Tecnologias de reconhecimento facial estão sendo disponibilizadas de forma cada vez mais ampla. Como em outras oportunidades, ao atingir um número maior de usuários, aumenta a polêmica em torno de seus efeitos e limites.

O reconhecimento facial já está disponível há algum tempo em produtos dirigidos ao público geral. Softwares de organização de arquivos fotográficos, como o iPhoto ou o Aperture, da Apple, ou serviços como o Picasa, da Google, permitem o reconhecimento automático de faces a partir de padrões fornecidos pelo próprio usuário.

Sistemas como estes são concebidos como sistemas fechados e vão interessar, a princípio, apenas aos seus usuários diretos, já que a publicação ou disponibilização dos resultados do reconhecimento facial não fazem parte das opções padronizadas da funcionalidade destes programas ou sistemas. Esta publicidade depende de um ato posterior e específico do usuário.

Uma nova modalidade da utilização de sistemas de reconhecimento facial foi recentemente introduzida de forma massiva pela rede social Facebook. A partir deste mês de junho, as novas fotografias inseridas na rede social passaram a ser automaticamente submetidas a um sistema de reconhecimento facial, que submete ao usuário sugestões sobre quais seriam os seus amigos reconhecidos na fotografia, solicitando a sua confirmação.

A introdução do sistema seguiu um rito já comum a outras modificações introduzidas pela rede social, isto é: todos os usuários da rede foram incluídos no seu banco de dados de reconhecimento facial, fazendo com que novas fotos introduzidas por seus próprios amigos fossem automaticamente cotejadas com sua própria face. A medida, ainda, não foi comunicada prévia nem posteriormente aos usuários da rede.

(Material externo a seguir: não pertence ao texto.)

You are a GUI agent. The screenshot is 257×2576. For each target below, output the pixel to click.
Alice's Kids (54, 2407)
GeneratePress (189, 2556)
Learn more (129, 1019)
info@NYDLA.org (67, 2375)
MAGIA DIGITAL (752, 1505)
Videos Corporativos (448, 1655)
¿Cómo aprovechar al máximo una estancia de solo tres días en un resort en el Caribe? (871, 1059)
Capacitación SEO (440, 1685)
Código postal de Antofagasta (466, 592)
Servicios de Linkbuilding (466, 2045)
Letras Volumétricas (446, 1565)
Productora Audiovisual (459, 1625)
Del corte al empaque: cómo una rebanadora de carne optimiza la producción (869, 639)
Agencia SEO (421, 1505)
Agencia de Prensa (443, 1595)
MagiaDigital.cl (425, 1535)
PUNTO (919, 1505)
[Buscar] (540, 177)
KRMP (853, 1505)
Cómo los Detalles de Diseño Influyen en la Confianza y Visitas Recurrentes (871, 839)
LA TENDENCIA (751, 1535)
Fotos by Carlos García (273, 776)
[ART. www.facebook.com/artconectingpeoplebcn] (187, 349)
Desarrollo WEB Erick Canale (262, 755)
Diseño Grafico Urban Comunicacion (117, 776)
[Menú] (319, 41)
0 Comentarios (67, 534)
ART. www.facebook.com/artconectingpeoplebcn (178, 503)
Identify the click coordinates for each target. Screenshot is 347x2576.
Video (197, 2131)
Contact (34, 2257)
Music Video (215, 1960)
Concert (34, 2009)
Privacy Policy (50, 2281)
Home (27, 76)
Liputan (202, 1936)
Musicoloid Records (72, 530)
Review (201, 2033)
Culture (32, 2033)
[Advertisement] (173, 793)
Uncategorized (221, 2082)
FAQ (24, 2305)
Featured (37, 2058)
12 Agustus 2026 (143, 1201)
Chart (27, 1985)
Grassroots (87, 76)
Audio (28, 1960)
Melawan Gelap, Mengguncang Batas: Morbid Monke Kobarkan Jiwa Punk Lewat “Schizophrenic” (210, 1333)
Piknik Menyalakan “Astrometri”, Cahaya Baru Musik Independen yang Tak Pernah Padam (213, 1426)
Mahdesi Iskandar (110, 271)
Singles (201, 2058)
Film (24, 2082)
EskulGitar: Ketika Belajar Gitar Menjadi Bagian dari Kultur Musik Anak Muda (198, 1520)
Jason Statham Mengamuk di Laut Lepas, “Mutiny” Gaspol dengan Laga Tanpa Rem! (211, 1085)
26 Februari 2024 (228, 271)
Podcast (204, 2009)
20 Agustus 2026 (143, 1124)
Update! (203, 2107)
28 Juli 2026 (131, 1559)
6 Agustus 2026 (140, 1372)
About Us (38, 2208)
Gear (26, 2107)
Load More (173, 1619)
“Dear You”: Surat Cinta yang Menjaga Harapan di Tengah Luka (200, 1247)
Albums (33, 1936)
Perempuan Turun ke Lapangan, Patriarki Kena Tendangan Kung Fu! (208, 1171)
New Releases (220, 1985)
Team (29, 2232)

A massificação de ferramentas de reconhecimento facial apresenta riscos que são amplamente reconhecidos - até mesmo por parte da indústria. Recentemente, o ex-CEO da Google, Eric Schmidt, afirmou em entrevista que sua empresa teria decidido não implementar uma tecnologia que conjugaria o reconhecimento facial e geo-localização, entre outros motivos, pela apreensão de que ela pudesse ser utilizada por regimes politicos autoritários, com consequências imprevisíveis

De fato, uma base de dados do gênero pode bem se prestar ao monitoramento pessoal mediante o recurso à biometria, o que, como lembra o periódico Ars Technica, em certos contextos pode levar a uma das situações distópicas aventadas por Evgeny Morozov, ao alertar contra as possíveis e concretas utilizações da Internet por regimes totalitários para aumentar o controle sobre suas populações.

A ferramenta introduzida pelo Facebook apresenta características que sugerem que ela possa representar uma perda efetiva do poder do usuário sobre suas próprias informações biométricas. Em primeiro lugar, ela não rompe com uma prática anterior da rede social, pela qual a identificação de um usuário em determinada fotografia não precisa ser aprovada pelo próprio para que seja disponibilizada - o que faz com que uma pessoa possa estar identificada em fotografias, correta ou erroneamente, sem que tenha conhecimento disto. Também leve-se em conta que, para que um usuário não seja submetido automaticamente ao reconhecimento facial, ele deverá optar especificamente por isto em um painel de controle sobre sua privacidade - algo que não é de forma alguma óbvio e que poucos, de fato, conhecem.